Facebook has blacklisted several hardline Buddhist monks, and after a UN probe called for the army chief and other top military brass to be prosecuted for genocide, the platform blocked them too.
It also commissioned an assessment on its performance by California-based consultants Business for Social Responsibility (BSR), which carried out interviews between May and September 2018.
While BSR agreed that the platform had been used by those “seeking to incite violence and cause offline harm”, it also said Facebook’s link to rights violations “should not be overestimated” and that the state bore ultimate responsibility.
But it also warned that Facebook’s problems in Myanmar are far from over.
The upcoming election in 2020 is “likely to be a flashpoint for hate speech, harassment, misinformation, incitement to violence, and other actions designed to undermine the political process”, it said.
Facebook should be prepared for “multiple eventualities” now, it said, without going into detail.

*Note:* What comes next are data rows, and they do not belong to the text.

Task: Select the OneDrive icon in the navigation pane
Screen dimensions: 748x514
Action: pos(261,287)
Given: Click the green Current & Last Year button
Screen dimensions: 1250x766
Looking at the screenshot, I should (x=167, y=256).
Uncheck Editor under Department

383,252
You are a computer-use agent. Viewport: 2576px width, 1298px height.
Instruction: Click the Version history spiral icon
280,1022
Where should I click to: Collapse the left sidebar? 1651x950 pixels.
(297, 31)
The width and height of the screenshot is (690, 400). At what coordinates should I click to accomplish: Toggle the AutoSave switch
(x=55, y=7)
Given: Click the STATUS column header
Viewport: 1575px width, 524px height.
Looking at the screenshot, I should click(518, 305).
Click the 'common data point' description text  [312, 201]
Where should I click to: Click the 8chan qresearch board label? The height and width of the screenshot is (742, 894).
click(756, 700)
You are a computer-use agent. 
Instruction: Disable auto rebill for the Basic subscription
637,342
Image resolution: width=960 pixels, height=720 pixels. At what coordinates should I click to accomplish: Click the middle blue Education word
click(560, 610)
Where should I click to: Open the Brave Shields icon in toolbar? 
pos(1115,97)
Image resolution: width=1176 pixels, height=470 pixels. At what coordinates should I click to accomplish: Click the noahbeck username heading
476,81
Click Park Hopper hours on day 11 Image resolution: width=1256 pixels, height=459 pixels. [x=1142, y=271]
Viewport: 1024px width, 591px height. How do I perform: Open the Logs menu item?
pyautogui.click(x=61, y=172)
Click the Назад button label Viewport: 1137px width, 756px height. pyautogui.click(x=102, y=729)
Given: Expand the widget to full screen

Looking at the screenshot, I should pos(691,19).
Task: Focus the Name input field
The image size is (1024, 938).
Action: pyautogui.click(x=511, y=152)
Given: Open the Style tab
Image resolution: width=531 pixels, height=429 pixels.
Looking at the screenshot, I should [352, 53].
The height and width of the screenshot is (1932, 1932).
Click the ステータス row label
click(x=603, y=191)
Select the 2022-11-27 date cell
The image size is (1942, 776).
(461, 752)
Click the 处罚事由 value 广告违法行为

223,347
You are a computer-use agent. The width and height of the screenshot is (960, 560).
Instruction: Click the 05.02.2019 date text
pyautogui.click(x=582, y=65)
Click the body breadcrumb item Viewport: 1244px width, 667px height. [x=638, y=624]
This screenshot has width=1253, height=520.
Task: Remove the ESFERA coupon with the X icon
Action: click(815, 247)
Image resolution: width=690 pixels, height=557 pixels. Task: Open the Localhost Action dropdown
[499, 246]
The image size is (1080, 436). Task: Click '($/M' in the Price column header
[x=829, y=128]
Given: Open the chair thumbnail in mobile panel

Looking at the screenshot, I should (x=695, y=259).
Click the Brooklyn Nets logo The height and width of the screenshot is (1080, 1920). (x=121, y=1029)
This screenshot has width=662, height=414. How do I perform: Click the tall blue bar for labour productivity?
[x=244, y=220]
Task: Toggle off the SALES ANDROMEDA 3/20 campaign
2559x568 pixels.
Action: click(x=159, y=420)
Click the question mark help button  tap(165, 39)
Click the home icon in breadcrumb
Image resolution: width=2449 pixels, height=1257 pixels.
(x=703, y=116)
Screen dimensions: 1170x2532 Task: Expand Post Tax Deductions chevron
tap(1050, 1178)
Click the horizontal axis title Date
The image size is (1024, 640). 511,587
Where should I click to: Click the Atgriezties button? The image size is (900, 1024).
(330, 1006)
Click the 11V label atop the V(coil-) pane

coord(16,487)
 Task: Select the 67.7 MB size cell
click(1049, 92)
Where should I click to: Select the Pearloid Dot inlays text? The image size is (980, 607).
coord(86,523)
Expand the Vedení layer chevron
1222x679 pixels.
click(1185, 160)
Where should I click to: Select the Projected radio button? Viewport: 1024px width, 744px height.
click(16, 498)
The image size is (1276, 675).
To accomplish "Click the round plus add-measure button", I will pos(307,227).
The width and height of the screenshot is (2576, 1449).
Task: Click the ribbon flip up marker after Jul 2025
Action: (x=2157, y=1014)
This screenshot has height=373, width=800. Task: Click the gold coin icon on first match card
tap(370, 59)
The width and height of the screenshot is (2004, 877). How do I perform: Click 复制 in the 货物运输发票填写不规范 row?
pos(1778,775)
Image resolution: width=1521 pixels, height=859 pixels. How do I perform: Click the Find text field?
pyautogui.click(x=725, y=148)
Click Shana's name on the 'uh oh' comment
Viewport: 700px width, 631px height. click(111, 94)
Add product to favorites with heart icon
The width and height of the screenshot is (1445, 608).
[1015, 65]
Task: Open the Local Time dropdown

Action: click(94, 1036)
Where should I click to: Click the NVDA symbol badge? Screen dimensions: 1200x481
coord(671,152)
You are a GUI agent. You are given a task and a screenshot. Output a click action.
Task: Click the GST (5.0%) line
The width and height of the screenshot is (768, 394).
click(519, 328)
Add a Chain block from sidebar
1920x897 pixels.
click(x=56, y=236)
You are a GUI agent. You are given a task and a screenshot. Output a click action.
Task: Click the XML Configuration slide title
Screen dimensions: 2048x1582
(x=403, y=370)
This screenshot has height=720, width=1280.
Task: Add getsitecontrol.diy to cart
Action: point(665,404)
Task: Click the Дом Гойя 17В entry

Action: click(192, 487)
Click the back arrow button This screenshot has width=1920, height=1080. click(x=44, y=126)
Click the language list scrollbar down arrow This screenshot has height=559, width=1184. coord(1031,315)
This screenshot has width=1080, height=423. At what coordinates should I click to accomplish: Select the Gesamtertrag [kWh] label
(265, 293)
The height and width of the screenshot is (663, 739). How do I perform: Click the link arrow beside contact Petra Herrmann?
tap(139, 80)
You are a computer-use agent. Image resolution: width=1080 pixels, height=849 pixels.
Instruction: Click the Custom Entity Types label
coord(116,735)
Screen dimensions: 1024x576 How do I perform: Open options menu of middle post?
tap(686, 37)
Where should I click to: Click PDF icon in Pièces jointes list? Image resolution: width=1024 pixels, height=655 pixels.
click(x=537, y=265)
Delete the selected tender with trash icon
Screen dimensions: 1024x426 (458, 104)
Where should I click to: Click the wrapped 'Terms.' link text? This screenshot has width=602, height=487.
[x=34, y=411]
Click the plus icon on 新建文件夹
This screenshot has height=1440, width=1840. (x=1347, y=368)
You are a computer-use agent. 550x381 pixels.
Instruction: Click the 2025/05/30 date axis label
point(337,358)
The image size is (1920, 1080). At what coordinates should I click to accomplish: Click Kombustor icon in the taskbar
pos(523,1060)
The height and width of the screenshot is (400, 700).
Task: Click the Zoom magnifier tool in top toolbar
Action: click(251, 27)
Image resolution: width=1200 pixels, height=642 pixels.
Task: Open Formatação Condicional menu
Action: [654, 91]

Civilian leader Aung San Suu Kyi won the 2015 vote, ending decades of military rule. But her administration — which is in an uneasy power-sharing agreement with the military – has floundered in handling the Rohingya crisis.
The assessment additionally warned that authorities and nationalists in the country have become more sophisticated in targeting civil society groups and activists on the platform.
It said Myanmar risks turning back into a “surveillance state” with a large number of insecure accounts due to the use of out-of-date Facebook apps.
Facebook said it is working on rooting out abuse ahead of the elections – but admitted it had failed to do enough to prevent the incitement of violence.
“The report concludes that, prior to this year, we weren’t doing enough to help prevent our platform from being used to foment division and incite offline violence,” said Alex Warofka, product policy manager.
“We agree that we can and should do more.”
Most people in Myanmar came online in the last few years as smartphone usage soared after the country opened up to the outside world, with Facebook serving as a one-stop shop for news, entertainment and communication.
Rights groups have long criticised the platform for taking too long to delete malicious posts that then go viral.
The tech giant said Tuesday it is improving and is identifying more than four times the number of hate speech posts than it was at the end of last year.
Moreover it promised that the number of Myanmar-language reviewers would increase to 100 by the end of 2018.
But sceptics question whether they will be able to monitor the country’s 20 million accounts and myriad languages.